- Boston Beach Location within Jamaica
- Coordinates: 18°09′30″N 76°21′18″W﻿ / ﻿18.1584221°N 76.3550127°W
- Country: Jamaica
- Parish: Portland
- Time zone: UTC-5 (EST)

= Boston Beach =

Boston Beach is a coastal community on the north coast of the island of Jamaica, with a public beach which is one of the few beaches in Jamaica attracting surfers. It is located nine miles east of the town of Port Antonio.

==History==
Around 1870 traders from Boston, Massachusetts began transporting bananas from Portland Parish, Jamaica to Boston for sale. The Boston Fruit Company was established and the area experienced an economic boom. Eventually the company would merge with others and become the United Fruit Company which would go on to dominate the banana trade in the Caribbean and Latin America. The United Fruit Company would eventually become United Brands in the 1970s and eventually be bought by Del Monte Corporations.

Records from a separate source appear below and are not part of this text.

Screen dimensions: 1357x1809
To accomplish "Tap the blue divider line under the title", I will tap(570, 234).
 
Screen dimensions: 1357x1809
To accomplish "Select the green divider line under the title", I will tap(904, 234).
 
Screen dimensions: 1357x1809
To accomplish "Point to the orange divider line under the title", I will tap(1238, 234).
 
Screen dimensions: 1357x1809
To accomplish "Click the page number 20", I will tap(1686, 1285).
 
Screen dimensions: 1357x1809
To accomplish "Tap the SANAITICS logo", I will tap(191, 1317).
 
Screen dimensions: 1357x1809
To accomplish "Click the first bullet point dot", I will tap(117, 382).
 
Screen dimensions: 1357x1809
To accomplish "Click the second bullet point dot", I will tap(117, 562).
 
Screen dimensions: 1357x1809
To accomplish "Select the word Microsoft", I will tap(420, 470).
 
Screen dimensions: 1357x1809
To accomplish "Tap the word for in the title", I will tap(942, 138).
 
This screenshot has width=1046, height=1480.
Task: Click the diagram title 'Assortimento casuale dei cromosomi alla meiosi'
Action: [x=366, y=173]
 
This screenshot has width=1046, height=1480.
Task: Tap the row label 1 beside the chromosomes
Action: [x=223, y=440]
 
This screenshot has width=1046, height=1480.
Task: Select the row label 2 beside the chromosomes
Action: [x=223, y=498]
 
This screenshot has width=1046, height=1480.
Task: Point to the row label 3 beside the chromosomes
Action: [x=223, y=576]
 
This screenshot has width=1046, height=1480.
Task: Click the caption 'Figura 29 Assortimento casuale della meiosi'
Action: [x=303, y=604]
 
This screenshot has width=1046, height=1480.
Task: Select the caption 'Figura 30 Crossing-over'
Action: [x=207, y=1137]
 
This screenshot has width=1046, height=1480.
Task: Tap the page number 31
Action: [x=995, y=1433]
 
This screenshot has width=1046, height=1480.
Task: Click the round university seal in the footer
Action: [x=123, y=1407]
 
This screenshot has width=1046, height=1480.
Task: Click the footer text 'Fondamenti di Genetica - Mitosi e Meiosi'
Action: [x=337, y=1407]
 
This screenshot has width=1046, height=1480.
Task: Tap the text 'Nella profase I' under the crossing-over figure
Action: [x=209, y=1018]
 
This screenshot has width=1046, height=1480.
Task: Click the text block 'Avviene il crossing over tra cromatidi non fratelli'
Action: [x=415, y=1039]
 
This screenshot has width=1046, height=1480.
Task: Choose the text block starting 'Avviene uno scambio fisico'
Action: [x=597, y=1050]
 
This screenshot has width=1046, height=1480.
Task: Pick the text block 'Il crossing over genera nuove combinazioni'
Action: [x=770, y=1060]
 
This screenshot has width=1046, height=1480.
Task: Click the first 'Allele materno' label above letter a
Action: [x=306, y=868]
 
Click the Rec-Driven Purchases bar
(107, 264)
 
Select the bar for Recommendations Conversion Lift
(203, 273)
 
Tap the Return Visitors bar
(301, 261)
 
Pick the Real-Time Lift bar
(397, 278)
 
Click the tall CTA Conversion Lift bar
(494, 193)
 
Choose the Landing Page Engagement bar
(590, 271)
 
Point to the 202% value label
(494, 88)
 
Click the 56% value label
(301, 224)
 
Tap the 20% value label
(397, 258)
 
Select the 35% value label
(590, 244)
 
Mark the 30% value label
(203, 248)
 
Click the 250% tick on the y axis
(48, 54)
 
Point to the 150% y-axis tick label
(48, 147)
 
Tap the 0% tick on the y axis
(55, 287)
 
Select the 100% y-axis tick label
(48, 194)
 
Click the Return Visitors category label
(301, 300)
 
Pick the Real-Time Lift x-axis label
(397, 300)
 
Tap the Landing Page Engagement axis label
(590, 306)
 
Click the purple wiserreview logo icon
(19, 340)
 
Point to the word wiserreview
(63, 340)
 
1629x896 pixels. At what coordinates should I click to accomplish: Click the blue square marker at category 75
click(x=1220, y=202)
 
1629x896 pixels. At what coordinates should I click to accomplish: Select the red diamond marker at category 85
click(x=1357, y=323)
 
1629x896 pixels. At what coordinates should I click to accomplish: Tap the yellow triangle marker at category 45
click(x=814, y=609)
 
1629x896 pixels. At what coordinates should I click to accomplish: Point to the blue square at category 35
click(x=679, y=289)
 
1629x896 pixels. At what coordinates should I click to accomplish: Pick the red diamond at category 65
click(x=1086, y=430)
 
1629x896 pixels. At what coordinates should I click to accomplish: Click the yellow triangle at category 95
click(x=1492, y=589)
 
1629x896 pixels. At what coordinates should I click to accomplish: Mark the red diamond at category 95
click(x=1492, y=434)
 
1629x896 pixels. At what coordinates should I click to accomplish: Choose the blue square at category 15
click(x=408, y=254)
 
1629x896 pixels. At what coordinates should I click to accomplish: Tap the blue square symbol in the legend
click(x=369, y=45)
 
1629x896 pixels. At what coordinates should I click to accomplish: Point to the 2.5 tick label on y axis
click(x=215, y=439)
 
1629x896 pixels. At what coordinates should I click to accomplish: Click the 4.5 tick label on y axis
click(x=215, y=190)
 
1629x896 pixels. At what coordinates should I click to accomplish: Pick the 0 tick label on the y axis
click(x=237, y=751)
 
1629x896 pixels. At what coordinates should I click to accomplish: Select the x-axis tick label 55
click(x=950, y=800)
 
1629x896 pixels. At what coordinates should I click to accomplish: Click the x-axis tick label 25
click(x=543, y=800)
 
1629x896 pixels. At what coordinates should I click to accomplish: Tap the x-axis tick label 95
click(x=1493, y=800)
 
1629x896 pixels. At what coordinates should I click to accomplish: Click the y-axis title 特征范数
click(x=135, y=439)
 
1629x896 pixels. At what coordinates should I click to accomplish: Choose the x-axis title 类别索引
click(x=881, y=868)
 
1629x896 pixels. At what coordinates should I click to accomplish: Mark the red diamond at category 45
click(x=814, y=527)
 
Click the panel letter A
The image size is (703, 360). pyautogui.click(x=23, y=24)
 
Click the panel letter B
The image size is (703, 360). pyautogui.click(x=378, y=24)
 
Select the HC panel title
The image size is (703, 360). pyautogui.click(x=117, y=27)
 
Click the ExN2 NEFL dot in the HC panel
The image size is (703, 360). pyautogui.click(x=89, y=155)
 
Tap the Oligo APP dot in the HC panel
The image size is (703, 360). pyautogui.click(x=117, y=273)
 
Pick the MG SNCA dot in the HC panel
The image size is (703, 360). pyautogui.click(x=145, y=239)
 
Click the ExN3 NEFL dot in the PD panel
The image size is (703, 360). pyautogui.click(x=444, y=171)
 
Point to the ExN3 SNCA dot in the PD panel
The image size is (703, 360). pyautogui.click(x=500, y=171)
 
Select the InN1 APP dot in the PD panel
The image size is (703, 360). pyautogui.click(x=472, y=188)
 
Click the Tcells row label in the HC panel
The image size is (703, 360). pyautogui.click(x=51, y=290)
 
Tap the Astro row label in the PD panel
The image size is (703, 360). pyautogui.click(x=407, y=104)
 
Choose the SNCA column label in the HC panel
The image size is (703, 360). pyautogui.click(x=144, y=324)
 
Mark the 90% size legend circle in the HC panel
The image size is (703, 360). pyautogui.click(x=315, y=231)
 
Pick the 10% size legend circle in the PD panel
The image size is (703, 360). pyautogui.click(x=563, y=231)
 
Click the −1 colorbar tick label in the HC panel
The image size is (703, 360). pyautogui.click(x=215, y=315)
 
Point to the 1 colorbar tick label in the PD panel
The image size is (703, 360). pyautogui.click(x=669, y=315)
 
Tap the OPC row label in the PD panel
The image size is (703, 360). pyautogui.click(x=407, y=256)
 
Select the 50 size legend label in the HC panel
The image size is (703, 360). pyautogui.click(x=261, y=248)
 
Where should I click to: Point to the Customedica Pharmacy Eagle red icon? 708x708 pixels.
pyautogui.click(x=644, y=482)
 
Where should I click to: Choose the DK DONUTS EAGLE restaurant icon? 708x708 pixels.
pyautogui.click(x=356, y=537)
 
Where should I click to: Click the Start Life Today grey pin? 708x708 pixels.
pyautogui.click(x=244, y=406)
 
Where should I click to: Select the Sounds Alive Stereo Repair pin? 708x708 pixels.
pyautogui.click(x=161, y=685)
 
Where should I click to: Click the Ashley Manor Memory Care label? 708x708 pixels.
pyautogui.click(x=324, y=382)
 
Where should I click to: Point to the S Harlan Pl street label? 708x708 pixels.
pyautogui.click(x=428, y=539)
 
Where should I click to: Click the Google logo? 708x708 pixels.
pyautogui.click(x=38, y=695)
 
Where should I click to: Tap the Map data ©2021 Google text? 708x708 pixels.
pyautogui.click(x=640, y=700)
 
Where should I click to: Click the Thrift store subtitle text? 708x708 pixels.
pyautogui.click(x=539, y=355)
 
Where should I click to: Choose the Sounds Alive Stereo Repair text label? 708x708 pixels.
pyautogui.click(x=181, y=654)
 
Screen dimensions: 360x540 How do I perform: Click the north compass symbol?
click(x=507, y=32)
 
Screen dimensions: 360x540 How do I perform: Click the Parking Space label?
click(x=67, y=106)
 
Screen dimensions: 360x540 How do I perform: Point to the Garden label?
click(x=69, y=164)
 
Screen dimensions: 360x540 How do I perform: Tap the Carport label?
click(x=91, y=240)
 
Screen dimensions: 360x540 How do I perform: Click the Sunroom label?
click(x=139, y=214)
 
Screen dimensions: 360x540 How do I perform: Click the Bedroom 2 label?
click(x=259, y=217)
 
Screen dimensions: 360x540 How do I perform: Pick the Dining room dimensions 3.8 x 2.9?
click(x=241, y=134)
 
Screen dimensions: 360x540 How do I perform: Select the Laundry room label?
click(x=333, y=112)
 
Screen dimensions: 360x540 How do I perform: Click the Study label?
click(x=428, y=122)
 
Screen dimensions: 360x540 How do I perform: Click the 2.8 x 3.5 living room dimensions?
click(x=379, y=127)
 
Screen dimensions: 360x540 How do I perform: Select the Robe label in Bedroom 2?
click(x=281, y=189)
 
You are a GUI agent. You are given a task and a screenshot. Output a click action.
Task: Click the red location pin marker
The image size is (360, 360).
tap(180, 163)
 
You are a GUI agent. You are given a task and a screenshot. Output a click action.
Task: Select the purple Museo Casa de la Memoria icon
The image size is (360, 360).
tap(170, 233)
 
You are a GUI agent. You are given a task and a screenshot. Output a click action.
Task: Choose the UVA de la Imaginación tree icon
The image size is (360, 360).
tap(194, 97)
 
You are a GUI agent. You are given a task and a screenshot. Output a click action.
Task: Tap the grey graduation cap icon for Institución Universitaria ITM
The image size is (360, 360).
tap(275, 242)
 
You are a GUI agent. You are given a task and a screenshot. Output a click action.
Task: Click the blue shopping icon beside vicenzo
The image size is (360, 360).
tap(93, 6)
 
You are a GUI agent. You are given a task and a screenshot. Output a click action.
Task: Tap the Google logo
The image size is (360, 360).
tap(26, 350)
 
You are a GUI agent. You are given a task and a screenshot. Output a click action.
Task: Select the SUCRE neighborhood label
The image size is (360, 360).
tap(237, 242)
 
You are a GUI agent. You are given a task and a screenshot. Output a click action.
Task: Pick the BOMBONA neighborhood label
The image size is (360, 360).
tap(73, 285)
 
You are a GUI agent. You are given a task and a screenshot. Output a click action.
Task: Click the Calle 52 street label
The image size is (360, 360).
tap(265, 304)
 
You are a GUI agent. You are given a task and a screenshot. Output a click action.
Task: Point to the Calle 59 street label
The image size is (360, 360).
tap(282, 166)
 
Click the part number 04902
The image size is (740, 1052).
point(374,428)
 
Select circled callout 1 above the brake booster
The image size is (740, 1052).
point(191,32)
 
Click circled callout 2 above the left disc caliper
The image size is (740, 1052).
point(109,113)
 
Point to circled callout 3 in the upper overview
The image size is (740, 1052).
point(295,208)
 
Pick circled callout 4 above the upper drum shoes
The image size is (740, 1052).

The western side of the beach itself was donated to the Jamaican Government by the author Robin Moore.

==Cuisine==
Boston Beach is known for its "jerk" pork and chicken stands and could be considered the birthplace of the spicy jerk seasoning for which Jamaica is known. In Kingston, the capital of Jamaica, there is a popular local take out restaurant known as "Boston Jerk."